3 thoughts on “On the fence on Proposition One? Let us push you off!

  1. This is to support and subsidize, at tax payer’s expense, central valley corporate agriculture that itself is doing nothing much to reduce water use.

    Where are the anti tax crusaders usually heard from on this issue?…silent, and paid off I’d bet.

    Sure, the Corp’s Prop 1 advocates have well choreographed events such as the NPR segment where they interview some scientist researching dry farming, and feature (let’s call them hippies, since they do when the cameras are turned off) some farmer’s marketeers selling dry farmed produce. So, hippe growers and scientists are working on dry farming..oh, right , they also featured a corporate ag supervisor who mansplained all his meters and charts and said it wasn’t working, they needed water for more profit…that kind of ‘working’.
    The hippie farmers and scientists showed dry farming positive results and promise.

    But the reality is such as the Resnicks who have planted and continue to plant nut crops that are very thirsty, all over the central valley.
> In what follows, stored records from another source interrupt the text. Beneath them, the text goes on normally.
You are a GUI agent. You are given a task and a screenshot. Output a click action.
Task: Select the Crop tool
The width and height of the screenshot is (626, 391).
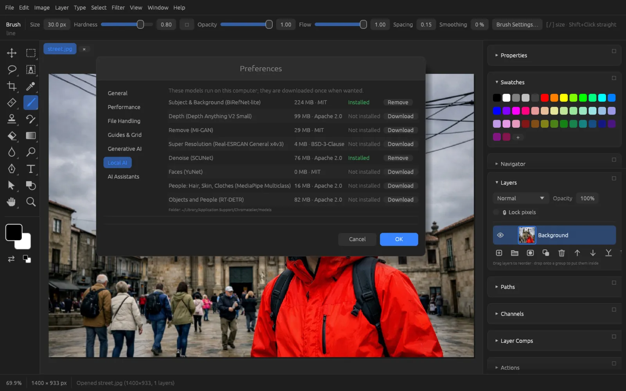click(12, 86)
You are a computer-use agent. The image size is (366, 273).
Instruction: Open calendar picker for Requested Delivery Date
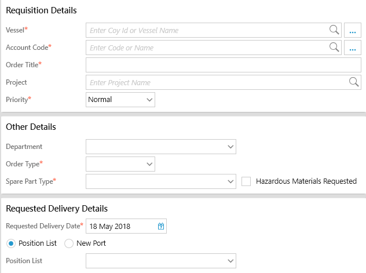coord(161,227)
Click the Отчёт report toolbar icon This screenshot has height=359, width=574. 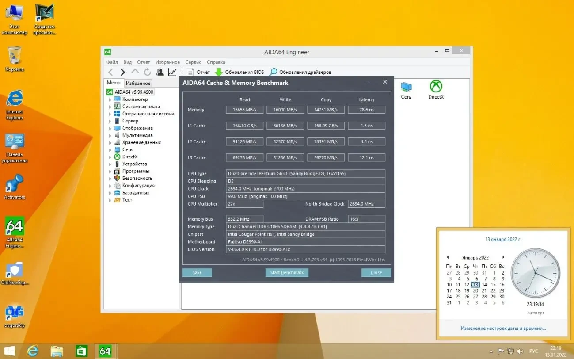(190, 72)
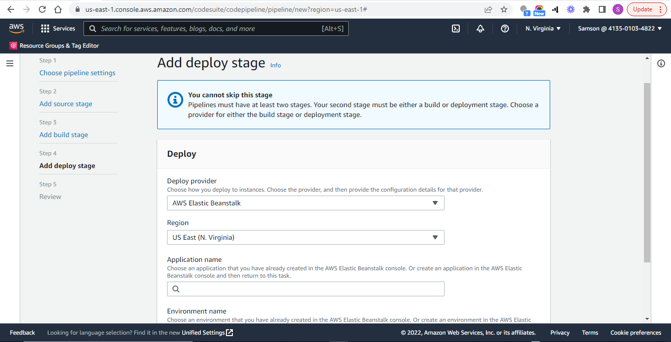
Task: Click the browser profile avatar icon
Action: point(617,8)
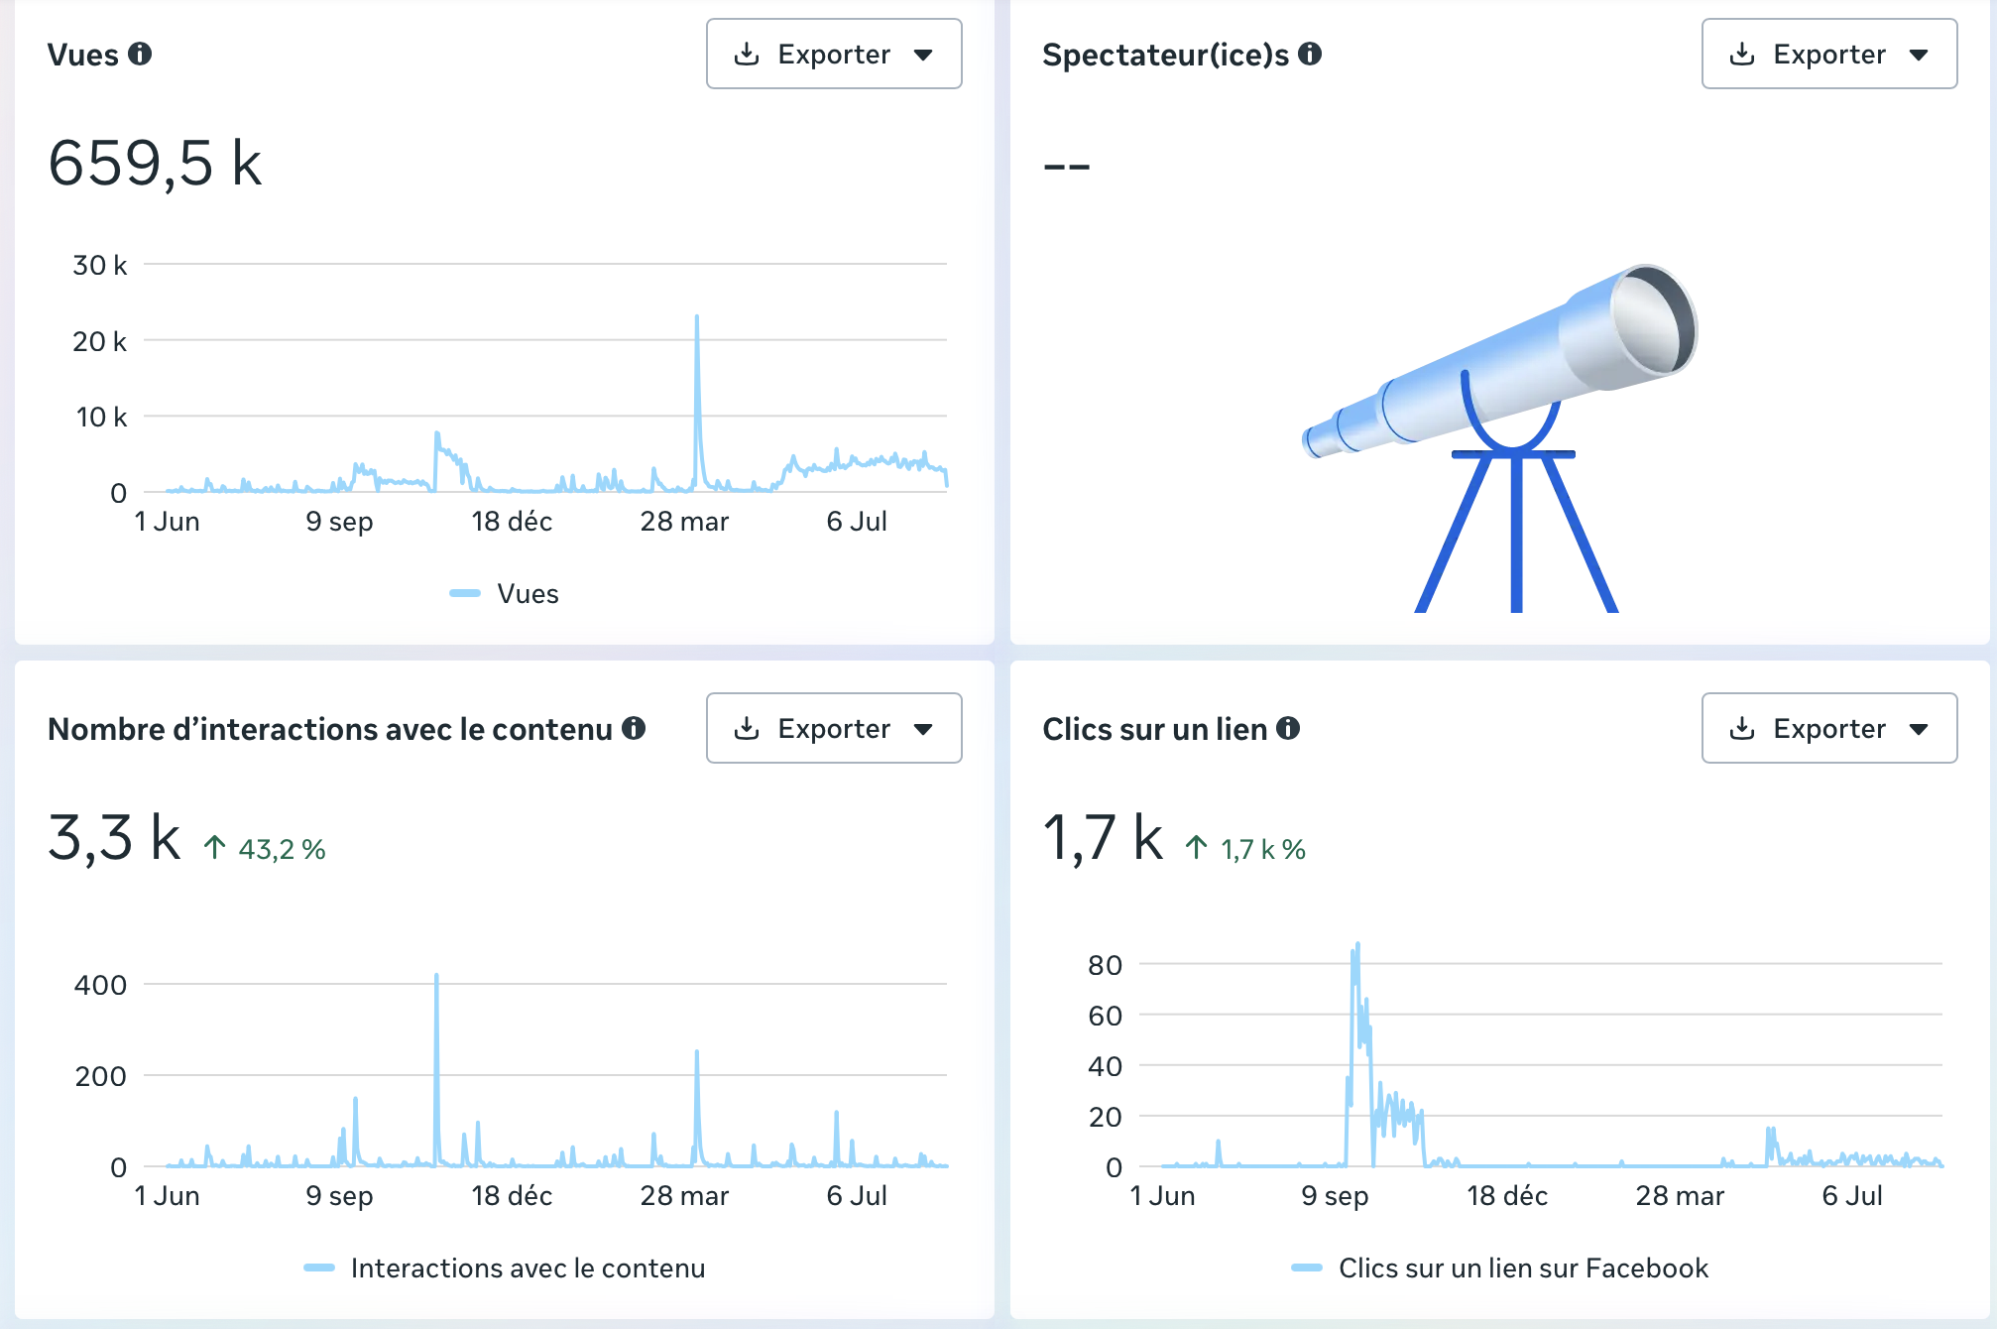Open info tooltip beside Spectateur(ice)s title
The image size is (1997, 1329).
[1310, 54]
You hear about dry farmed grapes, but the Resnicks are attacking the delicate Paso Robles area water supply with new vineyards there as well…

    The reality is that there are widely planted crops subsidized by taxpayers such as cotton and rice that are also not really very suited to dry farming yet persist there with long time huge government subsidies.. And NOW we are expected to pay the costs of these ‘improvements’ that benefit only the profiteering of these giant agriculture enterprises.

    This a classic example of corporate welfare: the privatization of profits and the public subsidizing the costs.

    75% of cal’s water goes to agriculture, 25% to residential, including pools and golf courses. so any whining about residential/personal water habits or jabber about Oprah’s/celebrity giant lawns is the sign of a ag water troll, probably paid altho they sadly have many volunteers.

    This is NOT about residential water or residential water habits.

    The northern california tribes’s efforts on this issue have been excellent.

    No on Prop 1.

    Liked by 2 people

  2. When Prop. 1 passes the dams and diversions can and should be protested. (There’s also $$ available for new nuke plants but they are not getting built). Promising aspects of Prop. 1 are the local boards it funds charged with managing local water supplies to do all the great things pointed out in the list above…except…our local board will be appointed with the same caliber moron like all the rest in making sure public money is funneled to the rich and innovation is undermined.

    Liked by 2 people

  3. Talk about lack of strategy, mainstream progressives are really not effective at protecting our future. It is astounding that the Cali Dems and Big Green were willing to roll over for Big Ag and Big Oil with the CA Water Bond Prop 1 right as the US Senate/Congress goes Republican. Like Obama would stand up to archaic water infrastructure with a veto even if the science says it is destructive. Get ready for an outright assault on the few remaining federal legal protections for our rivers. The ESA and Wild and Scenic Rivers be DAMMED, Nor Cal water is now for the taking. Hope all those folks who talked about how the dams “can and should be protested” are the ones on the front lines….at least Chesbro had the smarts to know how to define his legacy by opposing this water theft water bond.